A vida é só uma, mas há tantas vidas. Tantas histórias, tantas relações, tantos percursos, tantas saudades, tantos amores, tantos sofrimentos, tantos caminhos.
A vida é só uma, mas nós somos muitos. Todos os que cabem no "nós". Mesmo muitos. E somos tantos, que nos esquecemos, por vezes, que a vida é só uma. A(s) nossa(s) vida(s) cruza(m)-se e permite(m)-se vida nesse cruzamento. Só num emaranhado de existências acontece Vida.

Desde criança que me inquieto acerca do que existe nas pessoas que passam anónimas nos meus dias. Na senhora da caixa do supermercado, no jovem no autocarro, nos viajantes dentro do avião que voa lá no alto.
Não conhecemos a pessoa para além da imagem do corpo. O que há dentro dos olhos, atrás de cada semblante? Desconhecemos.

Mas sempre que descobrimos as histórias dentro da imagem, aquela existência é então parte da vida, da nossa, ainda que uma só.

Tenho descoberto muitas histórias e muitas pessoas; (d)efeito profissional em espaços que se dão à partilha, quando o secreto de nós se quer libertar, quando os gritos já arranham a garganta para saltar cá para fora. Nem sempre sei o que dizer, nem sempre tenho respostas adequadas, nem sempre tenho novos caminhos a apresentar. Restam-me os olhos arregalados e os ouvidos atentos. E o coração aberto a essas existências que aumentam a vida que eu conheço.

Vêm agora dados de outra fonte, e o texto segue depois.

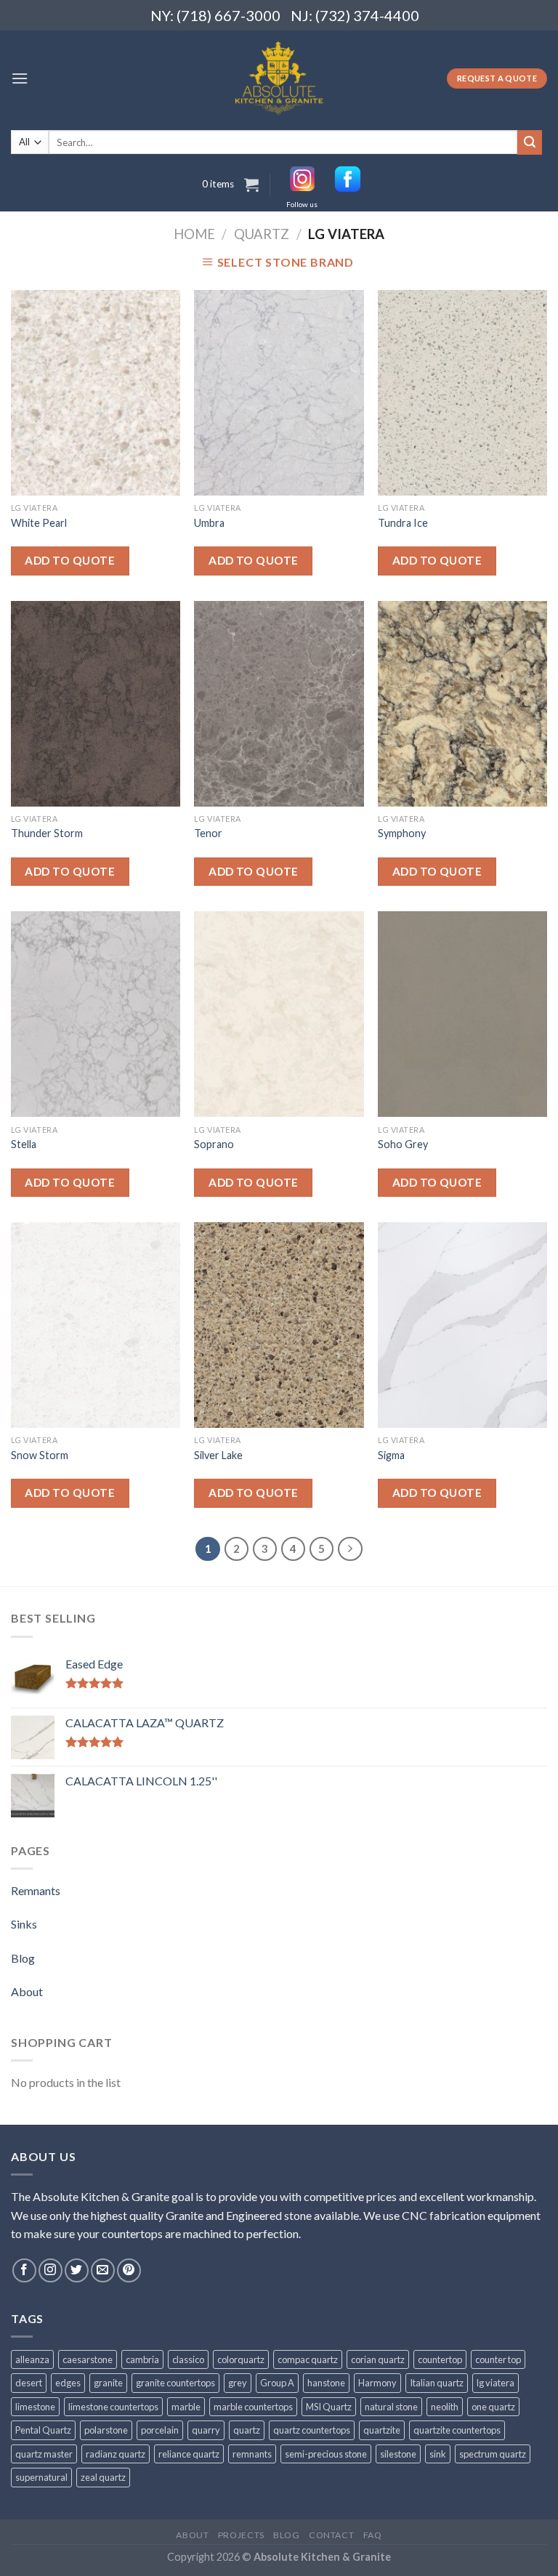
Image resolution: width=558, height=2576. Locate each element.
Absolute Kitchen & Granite (322, 2557)
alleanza (32, 2359)
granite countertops (175, 2383)
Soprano (214, 1144)
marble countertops (253, 2407)
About (27, 1991)
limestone (35, 2407)
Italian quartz (437, 2383)
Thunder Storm (47, 833)
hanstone (326, 2383)
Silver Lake (218, 1455)
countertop (440, 2359)
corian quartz (378, 2359)
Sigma (391, 1455)
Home (194, 234)
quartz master (44, 2454)
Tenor (208, 833)
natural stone (391, 2407)
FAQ (372, 2534)
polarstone (106, 2430)
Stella (23, 1144)
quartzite (381, 2430)
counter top (498, 2359)
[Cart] (251, 185)
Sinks (24, 1924)
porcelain (160, 2430)
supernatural (41, 2477)
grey (237, 2383)
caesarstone (87, 2359)
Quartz (261, 234)
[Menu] (19, 78)
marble (186, 2407)
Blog (23, 1958)
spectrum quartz (492, 2454)
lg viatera (495, 2383)
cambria (142, 2359)
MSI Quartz (329, 2407)
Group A (277, 2383)
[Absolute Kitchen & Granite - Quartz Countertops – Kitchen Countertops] (279, 78)
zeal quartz (103, 2477)
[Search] (529, 142)
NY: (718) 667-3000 (209, 15)
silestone (398, 2454)
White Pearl (39, 523)
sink (437, 2454)
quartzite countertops (457, 2430)
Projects (241, 2534)
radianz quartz (115, 2454)
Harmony (377, 2383)
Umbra (209, 523)
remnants (252, 2454)
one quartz (493, 2407)
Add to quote (70, 560)
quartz (246, 2430)
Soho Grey (403, 1144)
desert (28, 2383)
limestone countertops (113, 2407)
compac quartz (308, 2359)
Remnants (35, 1890)
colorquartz (240, 2359)
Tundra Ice (403, 523)
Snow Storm (39, 1455)
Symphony (402, 833)
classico (188, 2359)
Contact (331, 2534)
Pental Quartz (43, 2430)
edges (68, 2383)
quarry (206, 2430)
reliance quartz (188, 2454)
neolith (444, 2407)
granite (108, 2383)
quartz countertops (311, 2430)
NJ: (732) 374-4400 (355, 15)
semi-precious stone (326, 2454)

Como agora, há pouquinho, ao ouvi-la na pequena epifania da sua vida só inteira quando misturada nas vidas nos outros, uma só afinal.
Enquanto os olhos brilhavam do que doía, o sorriso aberto e sincero confundia-me. Como se não se pudesse sorrir à dor. Mas pode-se. Assim ela até fica mais calma e retribui o sorriso em jeito de intervalo da agonia.
Falava-me de sofrimento, de clausuras da alma e do corpo, de distâncias, de vazios, de isolamento.
E aquele sorriso sempre aberto, sempre inteiro, sempre maior que a tristeza das palavras.
Contando já algumas semanas desde que a conheci, nunca adivinharia assim um cansaço de amarguras. Tal é a alegria constante, a voz firme e doce ao mesmo tempo, a energia e o entusiasmo. Afinal, pode-se sofrer a sorrir. Quem diria?

Incrível como um trabalho que paga tão pouco me enriquece tanto! 
Eu a colecionar tesouros.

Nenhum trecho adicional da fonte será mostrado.